Todo eso se fue y llegaron unos aborrecibles medallones de vegetales diversos a los que nunca llamaré hamburguesas por respeto al colesterol americano, que hace una pyme de comidas saludables y vienen en "sabor" remolacha, lentejas, arroz yamaní y ya no sé qué más.
Mi novio empezó a comer esos medallones sin sal y sin aceite casi todos los días de su vida (como cuando Homero empieza a comer las barritas energéticas en ese memorable episodio de Los Simpsons) y yo, por hacerle la gamba, los incorporé a mi dieta. Los fines de semana dejé de tomar helados o frapuccinos en su cara porque todo me daba culpa, corté con las medialunas y los desayunos afuera y los reemplacé por tostadas de arroz en casa, todas las mañanas aunque fuera sábado o domingo. Empecé a tener "permitidos" a escondidas de mi novio, cuando salía con mis amigas, y al poco tiempo me encontré con que yo también estaba a dieta. Aunque él insistiera en que no le molestaba verme comiendo cualquier cosa en frente suyo, a mí la culpa me mataba.

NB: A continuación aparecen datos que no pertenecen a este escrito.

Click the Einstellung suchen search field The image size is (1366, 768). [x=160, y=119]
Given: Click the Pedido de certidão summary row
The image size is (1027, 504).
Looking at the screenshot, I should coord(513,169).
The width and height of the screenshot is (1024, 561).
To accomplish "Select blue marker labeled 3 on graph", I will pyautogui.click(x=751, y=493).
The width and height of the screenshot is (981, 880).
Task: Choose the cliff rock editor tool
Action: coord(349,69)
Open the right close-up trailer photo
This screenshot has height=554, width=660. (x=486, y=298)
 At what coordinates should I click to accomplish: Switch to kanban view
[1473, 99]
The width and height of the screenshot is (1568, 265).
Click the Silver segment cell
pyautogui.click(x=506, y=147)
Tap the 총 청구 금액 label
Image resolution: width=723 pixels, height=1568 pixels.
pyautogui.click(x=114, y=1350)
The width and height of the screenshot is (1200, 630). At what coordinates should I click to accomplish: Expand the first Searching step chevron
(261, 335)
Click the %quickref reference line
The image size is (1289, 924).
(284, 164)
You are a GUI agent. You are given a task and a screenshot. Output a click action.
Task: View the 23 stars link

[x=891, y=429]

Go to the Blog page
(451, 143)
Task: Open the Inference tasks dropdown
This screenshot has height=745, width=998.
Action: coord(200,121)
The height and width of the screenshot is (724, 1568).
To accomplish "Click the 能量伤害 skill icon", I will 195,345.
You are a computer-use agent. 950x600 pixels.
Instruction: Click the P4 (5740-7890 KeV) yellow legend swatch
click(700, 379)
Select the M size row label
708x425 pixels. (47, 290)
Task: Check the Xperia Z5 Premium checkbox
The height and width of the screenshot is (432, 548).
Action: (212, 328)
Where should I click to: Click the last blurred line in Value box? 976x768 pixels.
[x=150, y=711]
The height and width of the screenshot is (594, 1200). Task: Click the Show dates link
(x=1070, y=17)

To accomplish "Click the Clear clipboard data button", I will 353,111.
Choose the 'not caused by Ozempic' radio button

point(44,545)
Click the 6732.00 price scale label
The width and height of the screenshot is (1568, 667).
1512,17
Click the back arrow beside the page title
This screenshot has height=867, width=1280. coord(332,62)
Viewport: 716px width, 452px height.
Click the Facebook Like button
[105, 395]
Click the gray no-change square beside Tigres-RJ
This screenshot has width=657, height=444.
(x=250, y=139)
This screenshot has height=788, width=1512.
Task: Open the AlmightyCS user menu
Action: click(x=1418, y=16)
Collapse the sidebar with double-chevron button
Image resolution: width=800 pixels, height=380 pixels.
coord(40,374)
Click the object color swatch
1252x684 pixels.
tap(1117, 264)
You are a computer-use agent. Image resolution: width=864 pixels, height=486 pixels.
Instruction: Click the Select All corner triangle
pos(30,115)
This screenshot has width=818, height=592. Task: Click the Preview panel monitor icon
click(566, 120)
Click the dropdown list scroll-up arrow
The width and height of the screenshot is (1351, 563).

Luego de tres meses aflojó la dictadura de Jesi, mi novio bajó una considerable cantidad de kilos y yo empecé a notar algunos cambios en mi cuerpo: se me fue la acidez, la panza dejó de dolerme casi para siempre, la cintura se me tonificó de un modo inexplicable y la piel de la cara se me volvió más suave y traslúcida (esto, creo yo, es por haber reducido considerablemente el consumo de gaseosas, de alcohol y de café).
Ahora mi novio está en etapa de mantenimiento, con permitidos más frecuentes y una dieta casi normal. Yo me obligué a comer más para no desaparecer (sobre todo al mediodía, cuando estoy en la oficina), pero dejé de comprar porquerías para tener en casa y me di cuenta de que la única manera de comer y sentirse mejor es consumiendo alimentos lo más frescos posible y cocinando en casa aunque nos de mucha fiaca. ¿Que si no extraño quedarme solo en el living hasta las dos de la mañana comiendo pizza con papas de paquete mientras veo el cuarto capítulo de una serie de Netflix? ¿Quién dijo que yo no tengo, también, mis permitidos?